**WHAT THIS TASK INVOLVES**
Reproduce the rows word for word, from the first one through the line containing "(x=296, y=762)", including both.

============================================================

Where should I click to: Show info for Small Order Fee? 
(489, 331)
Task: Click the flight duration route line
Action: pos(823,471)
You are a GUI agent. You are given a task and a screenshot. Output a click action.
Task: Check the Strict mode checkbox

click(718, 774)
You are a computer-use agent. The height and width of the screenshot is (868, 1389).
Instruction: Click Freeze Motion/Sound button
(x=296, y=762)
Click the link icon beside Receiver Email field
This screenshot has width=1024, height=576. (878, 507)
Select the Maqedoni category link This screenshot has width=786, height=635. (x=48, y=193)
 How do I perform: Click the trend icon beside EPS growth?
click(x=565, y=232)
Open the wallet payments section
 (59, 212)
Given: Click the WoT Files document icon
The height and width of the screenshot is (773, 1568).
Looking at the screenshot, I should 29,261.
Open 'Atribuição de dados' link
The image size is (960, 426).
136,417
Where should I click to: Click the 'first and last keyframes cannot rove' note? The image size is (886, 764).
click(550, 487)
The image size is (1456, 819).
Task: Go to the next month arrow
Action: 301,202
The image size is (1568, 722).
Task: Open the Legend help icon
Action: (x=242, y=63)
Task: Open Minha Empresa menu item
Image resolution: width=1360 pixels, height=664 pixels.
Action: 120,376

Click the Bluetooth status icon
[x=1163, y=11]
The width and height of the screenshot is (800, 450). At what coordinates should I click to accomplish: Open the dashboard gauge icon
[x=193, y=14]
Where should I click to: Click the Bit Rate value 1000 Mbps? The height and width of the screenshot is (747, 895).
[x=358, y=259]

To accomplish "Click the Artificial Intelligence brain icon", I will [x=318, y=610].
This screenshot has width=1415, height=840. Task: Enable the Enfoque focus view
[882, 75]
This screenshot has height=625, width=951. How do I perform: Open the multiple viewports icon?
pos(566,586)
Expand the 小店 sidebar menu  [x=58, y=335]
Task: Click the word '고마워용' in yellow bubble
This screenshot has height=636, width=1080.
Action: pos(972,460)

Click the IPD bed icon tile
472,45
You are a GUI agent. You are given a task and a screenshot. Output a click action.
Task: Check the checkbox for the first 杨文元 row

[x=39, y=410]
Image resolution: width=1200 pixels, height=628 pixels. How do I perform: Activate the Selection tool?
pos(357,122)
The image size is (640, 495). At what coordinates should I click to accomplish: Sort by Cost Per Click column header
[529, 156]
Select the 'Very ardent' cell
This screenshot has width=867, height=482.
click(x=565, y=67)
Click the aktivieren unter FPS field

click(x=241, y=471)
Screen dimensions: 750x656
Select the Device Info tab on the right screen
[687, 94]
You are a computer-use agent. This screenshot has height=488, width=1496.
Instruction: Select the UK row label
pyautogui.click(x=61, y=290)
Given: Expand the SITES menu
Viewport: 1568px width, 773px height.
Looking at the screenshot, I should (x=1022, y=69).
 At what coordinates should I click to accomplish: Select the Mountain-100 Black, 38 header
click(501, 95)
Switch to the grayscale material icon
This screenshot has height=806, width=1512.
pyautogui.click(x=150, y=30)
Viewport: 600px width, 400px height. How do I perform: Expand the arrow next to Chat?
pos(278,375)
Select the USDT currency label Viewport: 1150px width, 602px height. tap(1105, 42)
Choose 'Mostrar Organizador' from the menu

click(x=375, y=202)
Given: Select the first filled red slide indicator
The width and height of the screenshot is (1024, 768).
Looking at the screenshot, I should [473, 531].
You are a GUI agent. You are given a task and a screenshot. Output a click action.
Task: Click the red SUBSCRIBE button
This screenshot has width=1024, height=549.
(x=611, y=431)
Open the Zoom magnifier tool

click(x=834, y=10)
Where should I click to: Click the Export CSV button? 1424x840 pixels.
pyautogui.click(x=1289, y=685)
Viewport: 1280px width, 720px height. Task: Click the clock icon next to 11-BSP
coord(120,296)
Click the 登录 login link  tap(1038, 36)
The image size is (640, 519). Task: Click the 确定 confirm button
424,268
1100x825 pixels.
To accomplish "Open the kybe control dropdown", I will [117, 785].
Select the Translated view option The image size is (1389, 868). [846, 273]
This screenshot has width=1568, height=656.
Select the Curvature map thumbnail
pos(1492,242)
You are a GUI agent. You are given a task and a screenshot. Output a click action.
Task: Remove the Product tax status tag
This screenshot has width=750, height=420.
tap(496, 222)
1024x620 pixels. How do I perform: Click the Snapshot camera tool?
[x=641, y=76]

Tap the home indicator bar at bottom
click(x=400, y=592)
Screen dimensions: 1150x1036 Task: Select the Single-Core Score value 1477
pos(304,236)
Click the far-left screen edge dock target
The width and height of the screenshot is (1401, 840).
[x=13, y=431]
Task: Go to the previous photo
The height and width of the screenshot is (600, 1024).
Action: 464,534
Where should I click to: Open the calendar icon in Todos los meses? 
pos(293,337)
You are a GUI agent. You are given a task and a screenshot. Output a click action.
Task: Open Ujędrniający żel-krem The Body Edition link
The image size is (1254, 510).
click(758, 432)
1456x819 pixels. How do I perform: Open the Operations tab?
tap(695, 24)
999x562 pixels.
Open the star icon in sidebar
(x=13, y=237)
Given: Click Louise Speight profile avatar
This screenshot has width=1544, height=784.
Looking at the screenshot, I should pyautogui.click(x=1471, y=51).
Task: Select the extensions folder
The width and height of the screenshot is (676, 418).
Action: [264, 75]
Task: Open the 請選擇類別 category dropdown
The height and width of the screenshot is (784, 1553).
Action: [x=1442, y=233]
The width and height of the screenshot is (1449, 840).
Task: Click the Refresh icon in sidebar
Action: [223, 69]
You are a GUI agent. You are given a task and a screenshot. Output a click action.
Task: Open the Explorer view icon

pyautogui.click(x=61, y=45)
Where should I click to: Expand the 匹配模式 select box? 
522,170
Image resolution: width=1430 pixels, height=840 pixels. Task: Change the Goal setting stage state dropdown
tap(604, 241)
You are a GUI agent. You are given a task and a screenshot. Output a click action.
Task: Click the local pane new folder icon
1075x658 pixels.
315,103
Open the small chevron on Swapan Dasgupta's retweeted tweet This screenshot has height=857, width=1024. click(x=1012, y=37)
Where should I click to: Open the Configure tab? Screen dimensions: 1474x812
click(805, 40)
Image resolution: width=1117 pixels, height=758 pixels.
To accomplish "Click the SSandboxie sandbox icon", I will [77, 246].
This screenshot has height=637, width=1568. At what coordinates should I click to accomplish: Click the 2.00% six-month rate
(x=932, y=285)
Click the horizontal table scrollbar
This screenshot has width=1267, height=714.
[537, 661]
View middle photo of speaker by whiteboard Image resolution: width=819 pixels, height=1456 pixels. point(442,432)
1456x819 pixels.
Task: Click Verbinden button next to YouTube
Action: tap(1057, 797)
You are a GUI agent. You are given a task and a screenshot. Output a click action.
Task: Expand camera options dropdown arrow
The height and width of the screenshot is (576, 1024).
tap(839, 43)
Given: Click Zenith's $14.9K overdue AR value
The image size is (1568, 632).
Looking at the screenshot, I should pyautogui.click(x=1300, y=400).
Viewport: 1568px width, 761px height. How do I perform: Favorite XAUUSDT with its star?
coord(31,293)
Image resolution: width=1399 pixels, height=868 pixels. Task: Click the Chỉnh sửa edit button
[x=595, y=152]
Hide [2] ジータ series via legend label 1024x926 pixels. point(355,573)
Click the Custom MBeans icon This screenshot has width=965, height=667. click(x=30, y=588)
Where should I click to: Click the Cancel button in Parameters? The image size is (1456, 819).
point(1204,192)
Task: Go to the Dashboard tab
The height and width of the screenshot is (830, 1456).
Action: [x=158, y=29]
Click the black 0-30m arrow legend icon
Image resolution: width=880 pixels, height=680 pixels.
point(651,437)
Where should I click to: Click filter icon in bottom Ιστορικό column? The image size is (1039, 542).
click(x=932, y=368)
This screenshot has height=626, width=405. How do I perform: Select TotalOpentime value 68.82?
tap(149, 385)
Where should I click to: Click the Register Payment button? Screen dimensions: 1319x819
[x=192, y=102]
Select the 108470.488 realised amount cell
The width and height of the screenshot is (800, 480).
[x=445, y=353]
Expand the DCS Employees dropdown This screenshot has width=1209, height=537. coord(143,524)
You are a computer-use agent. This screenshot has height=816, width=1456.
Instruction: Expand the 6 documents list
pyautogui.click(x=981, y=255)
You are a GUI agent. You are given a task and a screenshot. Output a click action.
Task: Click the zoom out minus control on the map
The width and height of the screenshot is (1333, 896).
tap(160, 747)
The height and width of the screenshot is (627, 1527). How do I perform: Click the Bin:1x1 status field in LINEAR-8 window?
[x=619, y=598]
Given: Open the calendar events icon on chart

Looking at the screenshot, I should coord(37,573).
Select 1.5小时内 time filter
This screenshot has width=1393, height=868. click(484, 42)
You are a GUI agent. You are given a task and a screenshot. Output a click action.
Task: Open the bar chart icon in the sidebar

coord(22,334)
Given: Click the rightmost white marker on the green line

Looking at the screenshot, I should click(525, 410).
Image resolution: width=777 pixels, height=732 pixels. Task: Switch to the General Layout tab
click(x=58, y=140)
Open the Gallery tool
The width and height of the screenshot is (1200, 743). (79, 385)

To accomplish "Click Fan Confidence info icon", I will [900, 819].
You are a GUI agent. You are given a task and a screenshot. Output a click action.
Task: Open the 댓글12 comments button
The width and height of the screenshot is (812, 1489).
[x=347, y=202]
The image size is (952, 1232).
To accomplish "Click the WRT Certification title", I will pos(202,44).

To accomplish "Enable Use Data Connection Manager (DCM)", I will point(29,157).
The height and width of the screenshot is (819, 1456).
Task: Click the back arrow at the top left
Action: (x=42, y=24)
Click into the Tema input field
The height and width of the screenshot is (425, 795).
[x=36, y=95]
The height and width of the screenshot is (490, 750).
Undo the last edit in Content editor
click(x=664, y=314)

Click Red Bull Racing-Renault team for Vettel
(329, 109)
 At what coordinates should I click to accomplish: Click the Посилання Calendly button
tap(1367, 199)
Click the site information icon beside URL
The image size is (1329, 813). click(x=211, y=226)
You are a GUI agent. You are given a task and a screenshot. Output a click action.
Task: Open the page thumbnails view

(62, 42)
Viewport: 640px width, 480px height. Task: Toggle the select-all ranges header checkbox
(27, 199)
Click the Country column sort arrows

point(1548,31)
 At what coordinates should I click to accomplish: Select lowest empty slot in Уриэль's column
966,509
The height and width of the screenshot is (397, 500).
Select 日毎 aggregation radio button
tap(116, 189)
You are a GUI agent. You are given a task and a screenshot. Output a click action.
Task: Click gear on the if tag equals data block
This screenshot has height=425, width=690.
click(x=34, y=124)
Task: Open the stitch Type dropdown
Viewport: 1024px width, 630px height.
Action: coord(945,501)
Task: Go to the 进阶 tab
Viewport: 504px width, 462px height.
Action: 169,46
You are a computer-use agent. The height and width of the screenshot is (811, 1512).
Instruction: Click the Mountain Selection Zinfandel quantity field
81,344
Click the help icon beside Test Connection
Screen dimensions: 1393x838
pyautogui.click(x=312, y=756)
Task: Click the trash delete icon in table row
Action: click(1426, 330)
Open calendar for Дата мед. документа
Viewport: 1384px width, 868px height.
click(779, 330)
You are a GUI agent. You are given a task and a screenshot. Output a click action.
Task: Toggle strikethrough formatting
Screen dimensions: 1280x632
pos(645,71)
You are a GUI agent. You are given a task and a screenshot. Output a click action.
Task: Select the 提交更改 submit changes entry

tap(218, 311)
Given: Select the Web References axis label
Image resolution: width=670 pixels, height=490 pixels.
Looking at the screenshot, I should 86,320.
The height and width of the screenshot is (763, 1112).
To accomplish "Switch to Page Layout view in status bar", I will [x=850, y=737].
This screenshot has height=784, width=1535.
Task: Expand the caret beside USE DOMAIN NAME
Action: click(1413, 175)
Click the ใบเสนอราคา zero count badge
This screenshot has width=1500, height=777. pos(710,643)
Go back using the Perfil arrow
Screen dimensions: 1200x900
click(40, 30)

============================================================

**TASK SOLUTION**
Where should I click to: Show info for Small Order Fee? 
(489, 331)
Task: Click the flight duration route line
Action: pos(823,471)
You are a GUI agent. You are given a task and a screenshot. Output a click action.
Task: Check the Strict mode checkbox

click(718, 774)
You are a computer-use agent. The height and width of the screenshot is (868, 1389).
Instruction: Click Freeze Motion/Sound button
(x=296, y=762)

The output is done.